Buddhadasa Bikkhu, a Thai Buddhist Monk


Wednesday, March 7, 2012

More Evidence - Mark 2:13-17 (xxxix)

Lion of St. Mark, Piazza San Marco, Venice
This posting is the 39th in a series (originally written in 1998) looking at the Gospel of Mark from the perspective of a historian. The first posting in this series is (here).

Gerd Theissen's insightful treatment of the calling of Levi and Jesus' eating with sinners in Mark 2:13-17, in The Shadow of the Galilean (p. 127), brings into focus the issues we've been wrestling with concerning Marks' use of evidence. On the one hand, Theissen states, "A story was needed in early Christianity in which Jesus ate together with toll collectors and sinners. This could provide justification for Gentile and Jewish Christians eating together, even if the Gentiles did not observe Jewish food laws. The problem became acute at the end of the forties in Antioch. Did the story come into being in order to solve the problem?" On the other hand, he notes that the story presupposes a frontier toll station by the Sea of Galilee. In Jesus' time the area in question was a border area and there could have been a toll station. That boundary disappeared after 39 CE. There was no boundary again throughout the first century. Theissen writes, "In other words, the story of the toll collector's party presupposes conditions which only existed in the time of Jesus, and no longer held after AD 39. This brings us to a time in which meals shared between Jews and Gentiles in the early Christian communities were still no problem." He concludes, "So could it be that the tradition of the toll collector's party contains a historical reminiscence? There is no doubt that it was used later to solve problems about eating together in the community." Theissen leaves unanswered questions concerning the historicity of the event.

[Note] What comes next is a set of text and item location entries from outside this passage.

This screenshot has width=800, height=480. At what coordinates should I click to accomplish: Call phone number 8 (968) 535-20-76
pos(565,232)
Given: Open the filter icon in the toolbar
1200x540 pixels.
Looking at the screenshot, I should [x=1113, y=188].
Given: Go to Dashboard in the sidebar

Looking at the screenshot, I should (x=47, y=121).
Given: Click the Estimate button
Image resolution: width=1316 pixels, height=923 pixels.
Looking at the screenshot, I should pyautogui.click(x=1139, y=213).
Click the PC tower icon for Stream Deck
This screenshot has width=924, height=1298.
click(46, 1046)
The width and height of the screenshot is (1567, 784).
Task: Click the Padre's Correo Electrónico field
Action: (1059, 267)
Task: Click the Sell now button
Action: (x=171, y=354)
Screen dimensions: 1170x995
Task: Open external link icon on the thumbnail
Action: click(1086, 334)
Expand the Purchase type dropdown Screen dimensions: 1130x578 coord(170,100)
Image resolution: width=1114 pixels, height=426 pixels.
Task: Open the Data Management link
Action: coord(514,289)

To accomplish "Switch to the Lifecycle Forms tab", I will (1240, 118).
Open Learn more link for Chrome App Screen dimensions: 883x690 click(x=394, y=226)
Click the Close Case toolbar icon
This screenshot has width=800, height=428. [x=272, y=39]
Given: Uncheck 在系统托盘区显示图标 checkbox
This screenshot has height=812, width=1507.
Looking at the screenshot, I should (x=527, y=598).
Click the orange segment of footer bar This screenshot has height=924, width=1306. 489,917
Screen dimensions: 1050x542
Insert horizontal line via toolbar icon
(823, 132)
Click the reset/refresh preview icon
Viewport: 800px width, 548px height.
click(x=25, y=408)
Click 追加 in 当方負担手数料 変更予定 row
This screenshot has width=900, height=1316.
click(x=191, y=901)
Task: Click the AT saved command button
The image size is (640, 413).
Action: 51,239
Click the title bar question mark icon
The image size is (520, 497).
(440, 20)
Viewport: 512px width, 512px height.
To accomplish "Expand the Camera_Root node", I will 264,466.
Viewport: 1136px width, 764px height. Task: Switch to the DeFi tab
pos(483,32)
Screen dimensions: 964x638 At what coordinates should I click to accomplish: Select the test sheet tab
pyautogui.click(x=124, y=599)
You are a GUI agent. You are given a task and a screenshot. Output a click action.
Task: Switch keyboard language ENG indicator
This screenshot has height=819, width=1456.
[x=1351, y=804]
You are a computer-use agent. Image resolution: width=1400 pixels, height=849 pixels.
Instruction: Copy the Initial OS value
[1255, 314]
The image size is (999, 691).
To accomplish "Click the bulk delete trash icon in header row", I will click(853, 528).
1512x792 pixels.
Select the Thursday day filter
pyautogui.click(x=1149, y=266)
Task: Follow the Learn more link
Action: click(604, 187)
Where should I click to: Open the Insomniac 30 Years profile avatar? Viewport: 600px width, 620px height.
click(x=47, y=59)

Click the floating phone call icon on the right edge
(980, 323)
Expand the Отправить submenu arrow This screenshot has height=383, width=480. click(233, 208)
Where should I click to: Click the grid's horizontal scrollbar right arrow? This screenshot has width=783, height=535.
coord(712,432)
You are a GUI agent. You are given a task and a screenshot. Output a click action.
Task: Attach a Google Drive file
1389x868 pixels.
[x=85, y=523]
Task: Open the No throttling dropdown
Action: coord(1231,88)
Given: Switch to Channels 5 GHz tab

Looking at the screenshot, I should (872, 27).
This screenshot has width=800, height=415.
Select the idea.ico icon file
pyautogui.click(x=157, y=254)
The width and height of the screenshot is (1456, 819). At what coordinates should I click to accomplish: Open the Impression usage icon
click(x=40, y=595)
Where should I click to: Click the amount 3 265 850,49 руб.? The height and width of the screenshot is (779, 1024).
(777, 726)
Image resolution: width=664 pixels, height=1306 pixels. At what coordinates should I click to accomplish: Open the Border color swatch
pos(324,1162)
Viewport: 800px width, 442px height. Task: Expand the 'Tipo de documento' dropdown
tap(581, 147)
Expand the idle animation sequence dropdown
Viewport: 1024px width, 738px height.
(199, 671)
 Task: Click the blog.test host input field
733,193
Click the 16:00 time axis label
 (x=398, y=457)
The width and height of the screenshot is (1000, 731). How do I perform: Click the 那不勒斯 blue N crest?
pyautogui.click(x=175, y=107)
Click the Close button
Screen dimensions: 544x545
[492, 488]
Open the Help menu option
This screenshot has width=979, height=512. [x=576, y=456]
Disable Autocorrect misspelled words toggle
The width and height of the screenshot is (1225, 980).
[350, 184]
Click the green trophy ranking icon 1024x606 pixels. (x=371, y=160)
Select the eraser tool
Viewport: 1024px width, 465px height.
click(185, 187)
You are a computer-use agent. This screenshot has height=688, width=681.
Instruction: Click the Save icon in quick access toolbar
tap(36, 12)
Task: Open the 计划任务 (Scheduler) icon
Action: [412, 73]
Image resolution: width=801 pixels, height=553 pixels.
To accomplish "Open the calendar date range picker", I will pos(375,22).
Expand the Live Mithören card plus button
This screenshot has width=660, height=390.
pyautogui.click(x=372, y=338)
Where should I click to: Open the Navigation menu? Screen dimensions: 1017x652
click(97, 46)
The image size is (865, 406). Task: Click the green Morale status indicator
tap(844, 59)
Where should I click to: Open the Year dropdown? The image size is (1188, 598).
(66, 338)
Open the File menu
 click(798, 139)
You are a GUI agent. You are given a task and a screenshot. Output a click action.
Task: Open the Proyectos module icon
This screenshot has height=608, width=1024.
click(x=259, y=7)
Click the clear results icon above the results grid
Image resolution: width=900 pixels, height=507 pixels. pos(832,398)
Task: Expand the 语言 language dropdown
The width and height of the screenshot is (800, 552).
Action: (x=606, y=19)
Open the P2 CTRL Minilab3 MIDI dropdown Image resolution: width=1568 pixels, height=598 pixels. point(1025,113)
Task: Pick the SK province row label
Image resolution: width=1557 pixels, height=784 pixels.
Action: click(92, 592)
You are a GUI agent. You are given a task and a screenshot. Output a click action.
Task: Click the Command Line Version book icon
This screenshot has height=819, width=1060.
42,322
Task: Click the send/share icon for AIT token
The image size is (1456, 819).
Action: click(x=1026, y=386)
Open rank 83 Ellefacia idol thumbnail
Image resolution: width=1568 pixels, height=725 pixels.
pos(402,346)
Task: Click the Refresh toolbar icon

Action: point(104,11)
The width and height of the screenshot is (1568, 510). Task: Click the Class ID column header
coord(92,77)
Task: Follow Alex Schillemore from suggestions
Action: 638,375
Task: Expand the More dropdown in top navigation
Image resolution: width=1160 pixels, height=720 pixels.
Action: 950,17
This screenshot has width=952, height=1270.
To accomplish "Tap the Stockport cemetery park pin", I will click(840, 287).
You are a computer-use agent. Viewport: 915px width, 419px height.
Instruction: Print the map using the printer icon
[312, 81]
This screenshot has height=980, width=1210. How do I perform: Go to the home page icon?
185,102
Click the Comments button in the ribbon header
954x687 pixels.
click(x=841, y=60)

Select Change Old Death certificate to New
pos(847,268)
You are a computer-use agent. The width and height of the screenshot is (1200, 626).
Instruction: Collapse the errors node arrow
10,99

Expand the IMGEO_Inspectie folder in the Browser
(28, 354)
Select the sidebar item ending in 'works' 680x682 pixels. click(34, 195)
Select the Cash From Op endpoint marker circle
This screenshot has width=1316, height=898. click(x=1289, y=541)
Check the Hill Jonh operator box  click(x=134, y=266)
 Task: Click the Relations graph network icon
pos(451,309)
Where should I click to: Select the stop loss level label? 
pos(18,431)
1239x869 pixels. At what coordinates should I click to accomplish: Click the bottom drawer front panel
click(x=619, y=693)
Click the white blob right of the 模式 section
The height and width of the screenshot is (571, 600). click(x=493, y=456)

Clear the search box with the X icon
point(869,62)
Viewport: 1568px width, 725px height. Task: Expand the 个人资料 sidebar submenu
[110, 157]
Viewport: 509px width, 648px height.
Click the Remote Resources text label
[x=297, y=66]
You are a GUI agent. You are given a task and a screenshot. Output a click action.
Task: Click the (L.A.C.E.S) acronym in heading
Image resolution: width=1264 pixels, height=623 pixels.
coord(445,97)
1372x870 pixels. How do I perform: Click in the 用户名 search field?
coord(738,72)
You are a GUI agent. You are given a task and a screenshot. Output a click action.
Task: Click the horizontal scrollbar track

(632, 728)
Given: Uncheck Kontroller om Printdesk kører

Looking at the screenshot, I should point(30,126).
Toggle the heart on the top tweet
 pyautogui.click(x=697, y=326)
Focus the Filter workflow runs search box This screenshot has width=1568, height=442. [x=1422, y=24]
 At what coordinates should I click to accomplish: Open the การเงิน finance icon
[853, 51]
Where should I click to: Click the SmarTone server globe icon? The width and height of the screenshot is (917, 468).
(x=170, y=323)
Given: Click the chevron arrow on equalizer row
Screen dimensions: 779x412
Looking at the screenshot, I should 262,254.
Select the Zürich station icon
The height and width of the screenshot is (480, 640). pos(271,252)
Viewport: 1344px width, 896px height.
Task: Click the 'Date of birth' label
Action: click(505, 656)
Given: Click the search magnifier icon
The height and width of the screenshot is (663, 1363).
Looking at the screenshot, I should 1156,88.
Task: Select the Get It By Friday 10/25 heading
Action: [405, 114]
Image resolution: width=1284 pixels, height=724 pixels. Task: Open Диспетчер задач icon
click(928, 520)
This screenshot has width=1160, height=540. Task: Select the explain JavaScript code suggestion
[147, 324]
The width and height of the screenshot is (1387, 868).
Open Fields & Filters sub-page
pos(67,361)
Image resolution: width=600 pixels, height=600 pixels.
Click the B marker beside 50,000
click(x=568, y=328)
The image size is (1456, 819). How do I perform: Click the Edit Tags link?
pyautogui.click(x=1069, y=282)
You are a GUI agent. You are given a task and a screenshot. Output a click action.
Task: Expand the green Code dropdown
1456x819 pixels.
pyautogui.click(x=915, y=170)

We have, then, an incidental historical fact that came from Jesus' own time, or shortly thereafter, embedded in the story. It's impossible to believe that the author of Mark inserted the fact to fool his readers. There's no reasonable doubt that the story with its embedded fact came together. If this is the case, the story came from Jesus' day. It's at least possible, perhaps even likely, that what we have here is the memories of a witness to the event who told the story as she or he remembered it. The telling including as a matter of course a detail that most people at Mark's time wouldn't have known. None of this precludes the author's having included the story because it addressed the problem of Gentiles and Jews eating together. That problem had arisen, in the first place, because of Jesus' habit of eating with sinners, and the story reflected the way the empirical Jesus acted and quite possibly also recalled an actual event in his life. Theissen's remarks, in any event, lend just a tad more credence to the possibility that the Gospel of Mark is based on oral data collected from people who knew Jesus and the events of his life personally.